Posted December. 27, 2007 03:01,
French President Nicolas Sarkozy visited Egypt on December 25 for the first time since his inauguration. Previously, he visited the Vatican on December 20 and made a surprise visit to Afghanistan on December 22 to promise additional forces to dispatch.
The media, however, focused not on the French presidents diplomacy but on the company of his new love, Carla Bruni, a former supermodel. Few reports ran on the agenda for the summit meeting with Egyptian President Hosni Mubarak scheduled for December 30.
The media made headlines on the Nicolas-Bruni story, such as Nicolas Sarkozy Visits Pope-Without Carla Bruni; Affairs of State; and Sarkozy Tied to Supermodel Bruni.
It is quite extraordinary. French journalists often are not concerned about politicians love lives. In France, since there are unspoken rules about them, love affairs of former presidents have only been unveiled after a long time has passed.
Sarkozys private life became known to the world when he announced a divorce from his wife Cecilia on October 18; he dated Bruni on December 15 in Disneyland in Paris. It was publicly seen when he accompanied Bruni to the Egyptian city of Luxor to spend the Christmas holidays.
Despite the Egyptian security forces deployed around the town, photographers and paparazzi closed in to take intimate shots of the pair.
France-2 television reported that the French president and his love would stay in a hotel for three days. AFP said that Sarkozy walked hand-in-hand with Bruni entering the hotel, and he draped his arm around her waist while walking along the Nile.
According to the French Sunday newspaper Le Journal du Dimanche, nine out of ten French did not care at all, thinking that the romance between the two was a private issue.

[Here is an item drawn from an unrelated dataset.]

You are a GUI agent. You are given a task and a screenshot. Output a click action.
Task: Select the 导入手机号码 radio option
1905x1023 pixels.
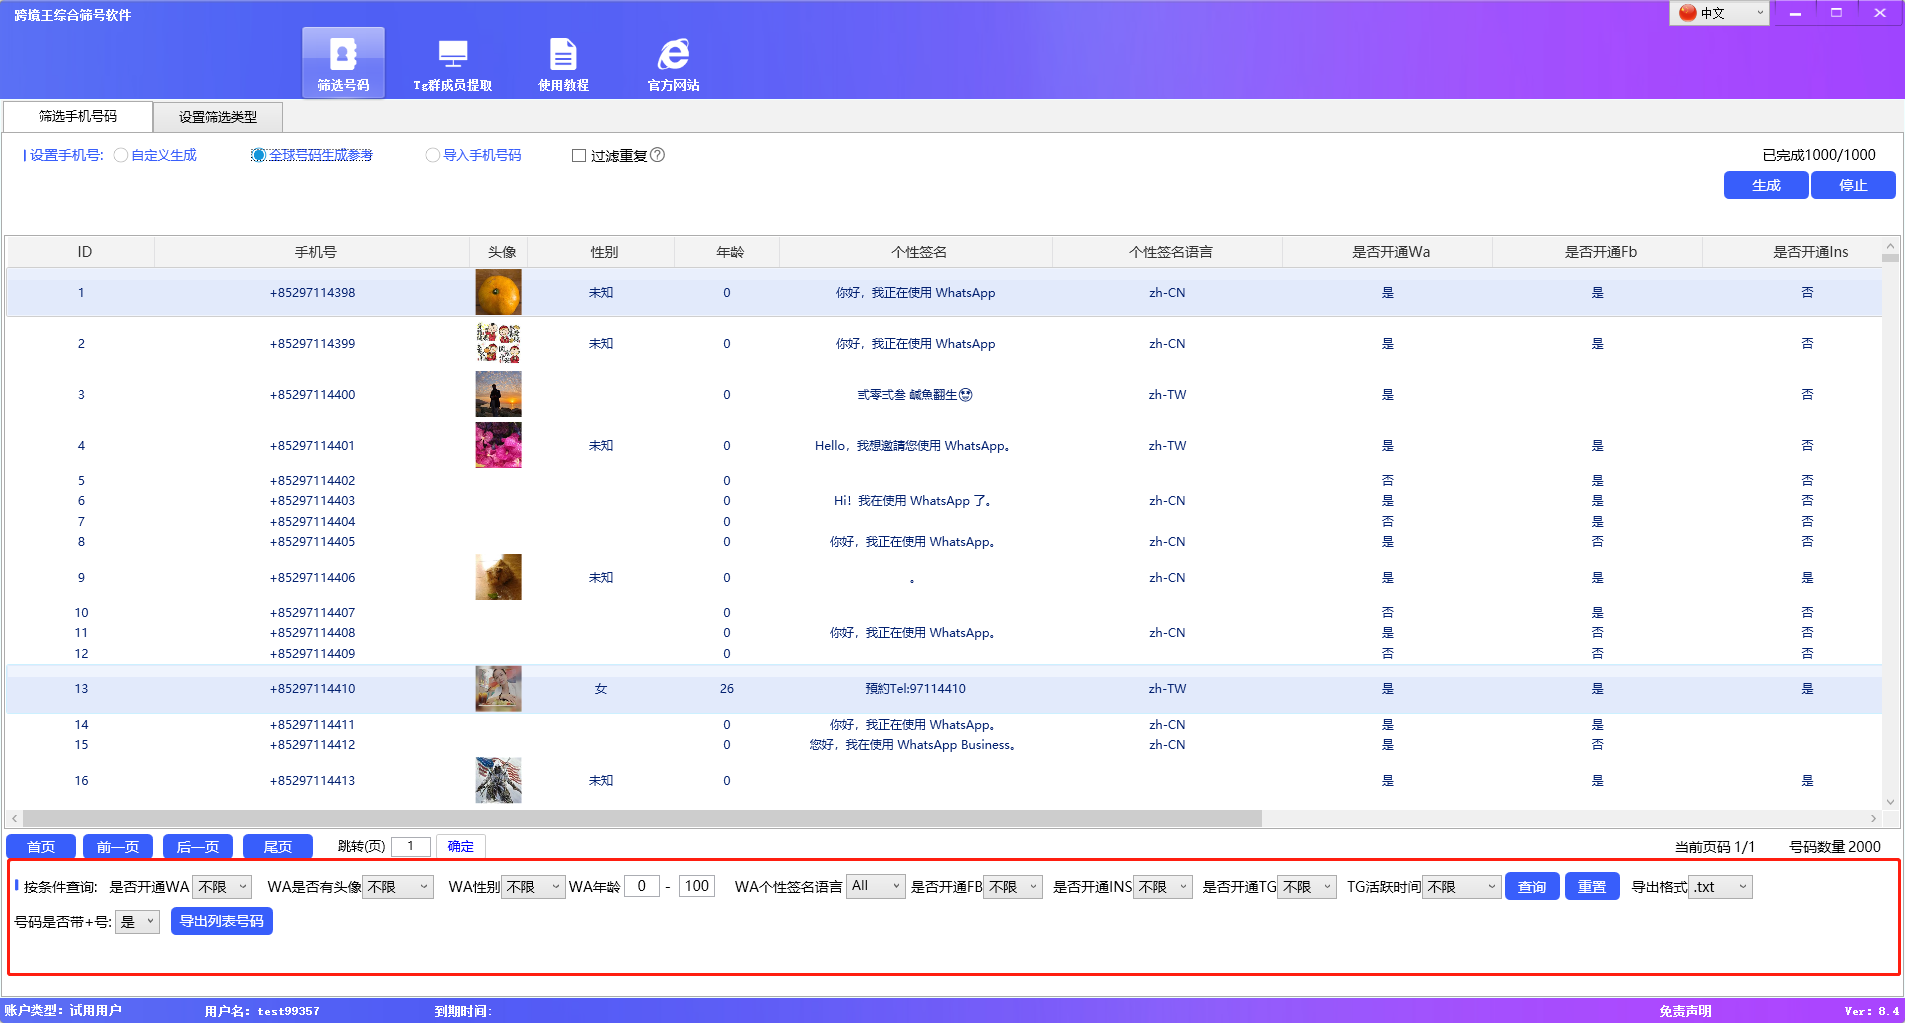pos(433,155)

In contrast, the French daily newspaper Le Parisienne said that the president, who is good at public relations, is taking advantage of his private life for a political breakthrough.
The opposition Socialist Party criticized that Sarkozy is intentionally exposing his privacy like a Hollywood star, and that such things should be separated from public life, even though a president has a right to enjoy an eventful life.
Ségolène Royal, former Socialist Party presidential candidate, was also under fire for using her privacy politically. When she was a presidential candidate, she unveiled pictures of her in a slim bikini. As environment minister, she invited journalists to take her pictures of her taking care of her children against government dossiers spread out across her bed.
New York Times columnist Judith Warner said in her column that as the French do not take politicians private lives into consideration when it comes to evaluating their performance, they maintain a profound philosophical difference that sets them apart from Americans as seen in the case of the Monica Lewinsky scandal. But with the introduction of the Internet, protecting their private lives has become impossible.